She looked at him inquiringly for a moment. "Jeff, I want you to tell me exactly how everything happened," she said. "I think I have a right to know."

"Yes, you have," he agreed. "I'll tell you the whole thing, what I actually know, and what I was forced to guess at:

"When this merger idea first took shape, last summer, Dunmore saw how unalterably opposed to it Mr. Fleming was, and he began wishing him out of the way. Some time later, he decided to do something about it. I suppose Anton Varcek gave him the idea, in the first place, with his jabber about the danger of a firearms accident. Dunmore decided he'd fix one up for Mr. Fleming. First of all, he'd need a firearm, collector's type and in good working order. It couldn't be one of the guns in the collection. He'd have to keep it loaded all the time, waiting for an opportunity to use it; he couldn't take a weapon out of the collection, because it would be missed, and he couldn't load one and hang it up again, because that would be discovered. So he had to get one of his own, and he got it from Arnold Rivers."

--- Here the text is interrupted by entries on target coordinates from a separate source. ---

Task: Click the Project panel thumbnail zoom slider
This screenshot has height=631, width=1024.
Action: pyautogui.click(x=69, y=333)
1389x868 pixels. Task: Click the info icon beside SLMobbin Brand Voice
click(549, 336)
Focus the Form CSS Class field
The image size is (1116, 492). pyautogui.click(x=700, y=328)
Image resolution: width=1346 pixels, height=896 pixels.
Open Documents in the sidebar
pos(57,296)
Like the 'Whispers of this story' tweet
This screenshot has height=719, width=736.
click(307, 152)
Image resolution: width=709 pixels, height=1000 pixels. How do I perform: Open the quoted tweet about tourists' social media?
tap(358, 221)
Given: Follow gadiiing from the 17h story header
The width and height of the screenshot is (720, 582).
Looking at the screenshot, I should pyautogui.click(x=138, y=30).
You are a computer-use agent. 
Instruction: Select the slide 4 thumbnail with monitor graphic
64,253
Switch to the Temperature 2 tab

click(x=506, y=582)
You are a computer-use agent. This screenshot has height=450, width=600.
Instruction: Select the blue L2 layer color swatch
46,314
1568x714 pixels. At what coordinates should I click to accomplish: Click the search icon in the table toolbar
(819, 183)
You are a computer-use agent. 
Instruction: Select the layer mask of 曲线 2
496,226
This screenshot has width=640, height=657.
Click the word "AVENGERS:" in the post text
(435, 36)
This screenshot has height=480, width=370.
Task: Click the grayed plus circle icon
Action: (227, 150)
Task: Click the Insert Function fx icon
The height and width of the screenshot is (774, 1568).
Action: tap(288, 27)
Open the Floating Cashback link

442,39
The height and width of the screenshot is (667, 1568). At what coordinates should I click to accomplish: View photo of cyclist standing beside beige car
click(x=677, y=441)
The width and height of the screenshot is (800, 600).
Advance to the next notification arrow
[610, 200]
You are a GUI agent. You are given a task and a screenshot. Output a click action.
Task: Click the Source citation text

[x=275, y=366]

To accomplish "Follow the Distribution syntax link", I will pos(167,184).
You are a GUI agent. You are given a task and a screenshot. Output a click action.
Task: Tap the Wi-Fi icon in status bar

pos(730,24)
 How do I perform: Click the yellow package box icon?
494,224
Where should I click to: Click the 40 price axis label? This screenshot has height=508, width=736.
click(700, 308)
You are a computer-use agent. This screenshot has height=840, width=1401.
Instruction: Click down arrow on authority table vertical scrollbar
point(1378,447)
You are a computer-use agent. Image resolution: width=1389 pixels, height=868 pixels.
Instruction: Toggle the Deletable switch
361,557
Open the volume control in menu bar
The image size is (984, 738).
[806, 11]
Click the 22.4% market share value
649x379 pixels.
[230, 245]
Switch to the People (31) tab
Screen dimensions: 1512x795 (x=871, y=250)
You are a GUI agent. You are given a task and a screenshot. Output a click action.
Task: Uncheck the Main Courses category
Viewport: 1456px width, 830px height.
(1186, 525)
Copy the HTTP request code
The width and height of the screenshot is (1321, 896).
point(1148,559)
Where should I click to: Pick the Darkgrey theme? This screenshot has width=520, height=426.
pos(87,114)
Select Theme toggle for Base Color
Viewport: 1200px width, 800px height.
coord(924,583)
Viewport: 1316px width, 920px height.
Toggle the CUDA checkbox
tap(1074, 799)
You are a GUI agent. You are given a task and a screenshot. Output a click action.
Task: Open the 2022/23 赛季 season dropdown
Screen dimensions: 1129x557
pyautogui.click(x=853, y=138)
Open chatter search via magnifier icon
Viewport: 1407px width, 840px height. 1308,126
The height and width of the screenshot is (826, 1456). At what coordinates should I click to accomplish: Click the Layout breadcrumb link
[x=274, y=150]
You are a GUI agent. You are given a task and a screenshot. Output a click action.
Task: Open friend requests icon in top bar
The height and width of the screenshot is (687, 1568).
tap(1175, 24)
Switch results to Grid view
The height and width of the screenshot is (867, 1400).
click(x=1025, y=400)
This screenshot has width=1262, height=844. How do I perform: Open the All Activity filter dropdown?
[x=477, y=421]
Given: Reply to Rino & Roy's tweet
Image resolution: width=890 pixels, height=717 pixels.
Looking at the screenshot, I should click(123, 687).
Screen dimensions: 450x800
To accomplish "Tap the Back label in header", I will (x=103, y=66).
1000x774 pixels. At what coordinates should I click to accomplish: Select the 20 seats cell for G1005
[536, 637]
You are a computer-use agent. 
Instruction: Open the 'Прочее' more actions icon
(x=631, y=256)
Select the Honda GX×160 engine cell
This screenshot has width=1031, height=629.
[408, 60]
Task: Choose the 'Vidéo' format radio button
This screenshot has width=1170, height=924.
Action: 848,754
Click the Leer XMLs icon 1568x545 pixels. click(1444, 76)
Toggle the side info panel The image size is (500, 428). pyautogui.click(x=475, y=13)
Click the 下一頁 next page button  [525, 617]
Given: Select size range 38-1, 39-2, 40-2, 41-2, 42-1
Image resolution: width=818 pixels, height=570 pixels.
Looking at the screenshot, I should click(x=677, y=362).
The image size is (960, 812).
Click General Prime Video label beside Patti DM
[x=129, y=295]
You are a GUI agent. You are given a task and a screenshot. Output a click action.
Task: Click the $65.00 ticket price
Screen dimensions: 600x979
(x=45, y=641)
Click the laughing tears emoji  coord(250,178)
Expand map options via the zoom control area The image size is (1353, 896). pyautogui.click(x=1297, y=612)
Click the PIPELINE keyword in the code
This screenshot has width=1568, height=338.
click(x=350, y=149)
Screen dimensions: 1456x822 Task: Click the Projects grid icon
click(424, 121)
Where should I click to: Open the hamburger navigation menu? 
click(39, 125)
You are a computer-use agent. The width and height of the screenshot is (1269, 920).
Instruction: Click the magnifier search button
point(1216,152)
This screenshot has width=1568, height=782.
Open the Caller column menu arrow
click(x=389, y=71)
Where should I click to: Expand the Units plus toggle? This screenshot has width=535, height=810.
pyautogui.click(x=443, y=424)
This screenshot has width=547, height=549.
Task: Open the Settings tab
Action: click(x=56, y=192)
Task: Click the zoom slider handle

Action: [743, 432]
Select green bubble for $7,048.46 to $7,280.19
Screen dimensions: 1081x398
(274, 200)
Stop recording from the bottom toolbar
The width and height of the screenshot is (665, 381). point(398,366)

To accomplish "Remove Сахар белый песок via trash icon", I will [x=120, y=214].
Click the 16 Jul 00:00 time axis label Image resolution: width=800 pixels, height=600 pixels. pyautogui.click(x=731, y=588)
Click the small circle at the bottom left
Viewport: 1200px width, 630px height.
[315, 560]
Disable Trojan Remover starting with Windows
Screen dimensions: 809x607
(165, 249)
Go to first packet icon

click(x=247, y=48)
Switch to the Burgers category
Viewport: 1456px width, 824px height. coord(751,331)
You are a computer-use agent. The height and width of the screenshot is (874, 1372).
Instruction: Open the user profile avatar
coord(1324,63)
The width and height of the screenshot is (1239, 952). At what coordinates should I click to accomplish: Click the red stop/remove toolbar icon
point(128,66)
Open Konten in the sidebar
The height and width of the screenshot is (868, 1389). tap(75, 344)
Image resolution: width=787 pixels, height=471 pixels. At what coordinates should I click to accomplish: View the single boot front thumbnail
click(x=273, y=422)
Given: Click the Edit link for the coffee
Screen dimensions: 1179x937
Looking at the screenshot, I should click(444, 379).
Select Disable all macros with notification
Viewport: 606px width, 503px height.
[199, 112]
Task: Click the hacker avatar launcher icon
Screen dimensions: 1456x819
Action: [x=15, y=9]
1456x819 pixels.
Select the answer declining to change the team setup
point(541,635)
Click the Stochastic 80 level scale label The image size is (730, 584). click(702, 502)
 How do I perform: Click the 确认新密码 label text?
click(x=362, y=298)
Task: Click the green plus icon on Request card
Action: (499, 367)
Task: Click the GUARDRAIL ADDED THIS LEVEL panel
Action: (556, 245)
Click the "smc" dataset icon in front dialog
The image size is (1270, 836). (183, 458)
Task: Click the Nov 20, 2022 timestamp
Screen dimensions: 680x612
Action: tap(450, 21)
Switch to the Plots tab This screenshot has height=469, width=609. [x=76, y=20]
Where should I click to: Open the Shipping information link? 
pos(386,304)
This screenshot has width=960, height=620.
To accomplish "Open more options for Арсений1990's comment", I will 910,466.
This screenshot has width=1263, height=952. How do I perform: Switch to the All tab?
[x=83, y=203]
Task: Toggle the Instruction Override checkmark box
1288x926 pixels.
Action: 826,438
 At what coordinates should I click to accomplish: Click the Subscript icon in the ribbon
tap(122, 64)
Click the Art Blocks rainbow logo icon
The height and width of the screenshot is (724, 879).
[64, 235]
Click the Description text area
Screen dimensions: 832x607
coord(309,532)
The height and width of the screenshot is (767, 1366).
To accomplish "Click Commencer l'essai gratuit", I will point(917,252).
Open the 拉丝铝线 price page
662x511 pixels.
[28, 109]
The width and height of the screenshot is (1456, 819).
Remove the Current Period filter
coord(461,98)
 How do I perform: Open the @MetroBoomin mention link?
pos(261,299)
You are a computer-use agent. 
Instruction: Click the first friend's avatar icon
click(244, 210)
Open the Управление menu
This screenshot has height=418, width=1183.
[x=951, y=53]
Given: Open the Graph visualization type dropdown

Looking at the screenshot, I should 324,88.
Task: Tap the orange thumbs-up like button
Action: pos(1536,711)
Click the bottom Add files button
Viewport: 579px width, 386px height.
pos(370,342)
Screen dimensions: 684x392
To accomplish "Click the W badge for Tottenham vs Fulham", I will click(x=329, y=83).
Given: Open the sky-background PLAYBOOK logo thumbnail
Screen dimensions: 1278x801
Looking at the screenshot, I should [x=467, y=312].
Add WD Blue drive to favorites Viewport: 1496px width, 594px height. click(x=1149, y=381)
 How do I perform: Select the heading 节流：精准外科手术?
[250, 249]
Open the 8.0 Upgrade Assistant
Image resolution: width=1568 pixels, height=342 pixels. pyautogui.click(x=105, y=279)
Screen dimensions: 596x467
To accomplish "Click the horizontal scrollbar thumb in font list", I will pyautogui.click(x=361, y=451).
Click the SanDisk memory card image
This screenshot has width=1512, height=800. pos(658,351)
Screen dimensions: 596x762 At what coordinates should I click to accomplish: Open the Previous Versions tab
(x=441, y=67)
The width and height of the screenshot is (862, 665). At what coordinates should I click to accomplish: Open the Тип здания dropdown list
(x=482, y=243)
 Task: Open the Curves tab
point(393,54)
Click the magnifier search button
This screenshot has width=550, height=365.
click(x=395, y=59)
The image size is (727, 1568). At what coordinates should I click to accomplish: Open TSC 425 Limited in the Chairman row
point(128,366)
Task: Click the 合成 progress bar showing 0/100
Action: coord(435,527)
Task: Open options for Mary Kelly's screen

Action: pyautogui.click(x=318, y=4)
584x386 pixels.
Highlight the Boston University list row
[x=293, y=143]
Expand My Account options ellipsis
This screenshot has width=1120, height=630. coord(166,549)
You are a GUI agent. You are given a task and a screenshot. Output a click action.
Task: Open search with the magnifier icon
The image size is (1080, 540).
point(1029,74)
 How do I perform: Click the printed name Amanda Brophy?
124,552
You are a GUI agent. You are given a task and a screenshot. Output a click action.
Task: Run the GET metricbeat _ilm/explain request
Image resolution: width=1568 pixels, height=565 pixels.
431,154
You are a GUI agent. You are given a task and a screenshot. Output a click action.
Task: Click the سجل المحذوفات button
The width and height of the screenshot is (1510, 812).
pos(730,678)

"You know that? I mean, that's not just a guess?"

"I know it. The gun he got from Rivers was a .36 Colt, 1860 Navy-model, serial number 2444," Rand told her. "Rivers had that gun last summer. He had it refinished by a gunsmith named Umholtz. After Umholtz refinished it, the gun was in Rivers's shop until November of last year, when it was sold by Rivers personally. And that was the revolver that was found in Lane Fleming's hand, and the one I got from the coroner, with a letter vouching for the fact that it had been so found."

He finished his cocktail. Gladys picked up the shaker mechanically and refilled his glass.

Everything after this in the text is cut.